At the Julius Shulman memorial
On Sunday afternoon, the Getty Research Institute held a memorial service for architectural photographer Julius Shulman, who died in July at the age of 98.
The Getty Center's Harold Williams Auditorium was packed with architects, photographers, curators, historians, family members and a small smattering of celebrities. The program mixed personal reminiscences from architect William Krisel and architectural historian Thomas Hines, among many others, with a short panel discussion and a number of filmed snippets of the photographer at work and in conversation at his house and studio above Laurel Canyon.
Assuredly paced, and for the most part funnier than sad, the memorial reflected something fundamental about Shulman’s relentlessly upbeat if occasionally irascible personality.
It also offered reassurance that the Shulman archive, which includes a staggering 260,000 photographs and other items, is so far being well tended. In particular, the GRI deserves credit for seeing the archive not just as a resource for scholars but also as a means of outreach: a mechanism for conversation and debate about the city and its architectural heritage.
The organizers of the event, led by Wim de Wit, head of the GRI’s Department of Architecture and Contemporary Art, were rightly reluctant to pile too much Larger Meaning atop the memorial's anecdotes and slide shows.

○ ○ ○ ○ ○ ○ ○

**Things to do:**
• a. From the Julius Shulman memorial article, transcribe the passage from "It also offered" to "its architectural heritage.".
• b. Condense the paragraph of the Julius Shulman memorial article beginning "The Getty Center's Harold Williams Auditorium" into a shorter version that keeps its main facts.

○ ○ ○ ○ ○ ○ ○

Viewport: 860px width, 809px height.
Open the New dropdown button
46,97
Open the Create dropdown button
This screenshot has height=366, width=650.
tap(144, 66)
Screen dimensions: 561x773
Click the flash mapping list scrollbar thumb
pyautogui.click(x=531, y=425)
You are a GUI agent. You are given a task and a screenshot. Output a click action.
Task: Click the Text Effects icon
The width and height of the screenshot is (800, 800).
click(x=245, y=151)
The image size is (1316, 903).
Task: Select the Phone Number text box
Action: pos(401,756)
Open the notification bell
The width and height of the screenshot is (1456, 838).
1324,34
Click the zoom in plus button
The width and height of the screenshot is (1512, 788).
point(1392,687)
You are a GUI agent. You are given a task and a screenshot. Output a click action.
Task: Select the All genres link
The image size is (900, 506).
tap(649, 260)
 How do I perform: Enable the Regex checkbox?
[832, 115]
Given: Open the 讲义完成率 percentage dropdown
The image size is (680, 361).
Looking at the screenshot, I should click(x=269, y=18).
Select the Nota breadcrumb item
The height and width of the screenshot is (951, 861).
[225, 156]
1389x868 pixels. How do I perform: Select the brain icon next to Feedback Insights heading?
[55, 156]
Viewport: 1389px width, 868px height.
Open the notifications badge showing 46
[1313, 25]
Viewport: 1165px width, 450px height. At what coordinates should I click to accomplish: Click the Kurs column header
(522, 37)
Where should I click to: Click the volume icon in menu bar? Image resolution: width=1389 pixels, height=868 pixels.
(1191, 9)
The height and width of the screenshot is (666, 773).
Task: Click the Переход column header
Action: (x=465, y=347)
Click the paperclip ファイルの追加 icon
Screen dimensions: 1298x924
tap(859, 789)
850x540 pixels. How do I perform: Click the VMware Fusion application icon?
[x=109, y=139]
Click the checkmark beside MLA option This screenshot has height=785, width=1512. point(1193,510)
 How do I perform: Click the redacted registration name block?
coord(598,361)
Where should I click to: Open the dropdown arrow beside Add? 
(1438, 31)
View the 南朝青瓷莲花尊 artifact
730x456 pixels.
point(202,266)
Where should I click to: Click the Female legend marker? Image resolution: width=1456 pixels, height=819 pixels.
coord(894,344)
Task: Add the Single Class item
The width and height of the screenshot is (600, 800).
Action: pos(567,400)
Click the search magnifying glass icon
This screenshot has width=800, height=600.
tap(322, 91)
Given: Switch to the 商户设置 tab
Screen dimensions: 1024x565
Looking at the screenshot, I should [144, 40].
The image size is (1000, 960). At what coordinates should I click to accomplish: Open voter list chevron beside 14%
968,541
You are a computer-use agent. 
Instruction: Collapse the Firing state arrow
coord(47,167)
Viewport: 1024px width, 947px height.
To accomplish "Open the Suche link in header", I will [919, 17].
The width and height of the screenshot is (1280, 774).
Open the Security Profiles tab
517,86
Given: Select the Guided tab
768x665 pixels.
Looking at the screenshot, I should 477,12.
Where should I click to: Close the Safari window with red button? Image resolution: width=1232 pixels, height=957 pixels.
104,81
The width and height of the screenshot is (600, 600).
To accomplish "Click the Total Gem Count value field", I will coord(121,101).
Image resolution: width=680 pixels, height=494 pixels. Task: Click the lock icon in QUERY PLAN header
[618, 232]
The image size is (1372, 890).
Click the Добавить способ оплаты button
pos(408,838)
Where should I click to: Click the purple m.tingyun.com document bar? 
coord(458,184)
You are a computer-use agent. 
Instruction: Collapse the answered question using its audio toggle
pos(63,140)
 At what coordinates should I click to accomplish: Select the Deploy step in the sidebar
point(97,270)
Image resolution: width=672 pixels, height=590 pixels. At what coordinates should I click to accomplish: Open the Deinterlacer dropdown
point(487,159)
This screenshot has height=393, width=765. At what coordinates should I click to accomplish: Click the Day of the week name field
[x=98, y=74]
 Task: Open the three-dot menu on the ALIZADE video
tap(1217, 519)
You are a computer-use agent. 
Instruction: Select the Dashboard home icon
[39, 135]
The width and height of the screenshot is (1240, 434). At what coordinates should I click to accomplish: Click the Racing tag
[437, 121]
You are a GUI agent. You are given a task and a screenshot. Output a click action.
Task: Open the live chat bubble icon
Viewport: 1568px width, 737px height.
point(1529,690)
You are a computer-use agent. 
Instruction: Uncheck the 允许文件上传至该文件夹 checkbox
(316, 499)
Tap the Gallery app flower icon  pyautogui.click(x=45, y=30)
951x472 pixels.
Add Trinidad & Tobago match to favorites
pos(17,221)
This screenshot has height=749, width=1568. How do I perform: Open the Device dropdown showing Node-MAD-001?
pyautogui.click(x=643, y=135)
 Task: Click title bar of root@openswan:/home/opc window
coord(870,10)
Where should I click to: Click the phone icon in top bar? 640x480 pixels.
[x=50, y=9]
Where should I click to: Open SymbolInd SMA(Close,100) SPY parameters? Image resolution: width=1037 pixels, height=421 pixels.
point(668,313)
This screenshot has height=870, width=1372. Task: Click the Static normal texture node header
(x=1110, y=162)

○ ○ ○ ○ ○ ○ ○

**Responses for each task:**
• a.
It also offered reassurance that the Shulman archive, which includes a staggering 260,000 photographs and other items, is so far being well tended. In particular, the GRI deserves credit for seeing the archive not just as a resource for scholars but also as a means of outreach: a mechanism for conversation and debate about the city and its architectural heritage.

• b. The Getty Center's Harold Williams Auditorium was full of architects, photographers, curators, historians, family members and a few celebrities. The program combined personal memories from speakers such as architect William Krisel and architectural historian Thomas Hines with a short panel discussion and brief films of Shulman working and talking at his house and studio above Laurel Canyon.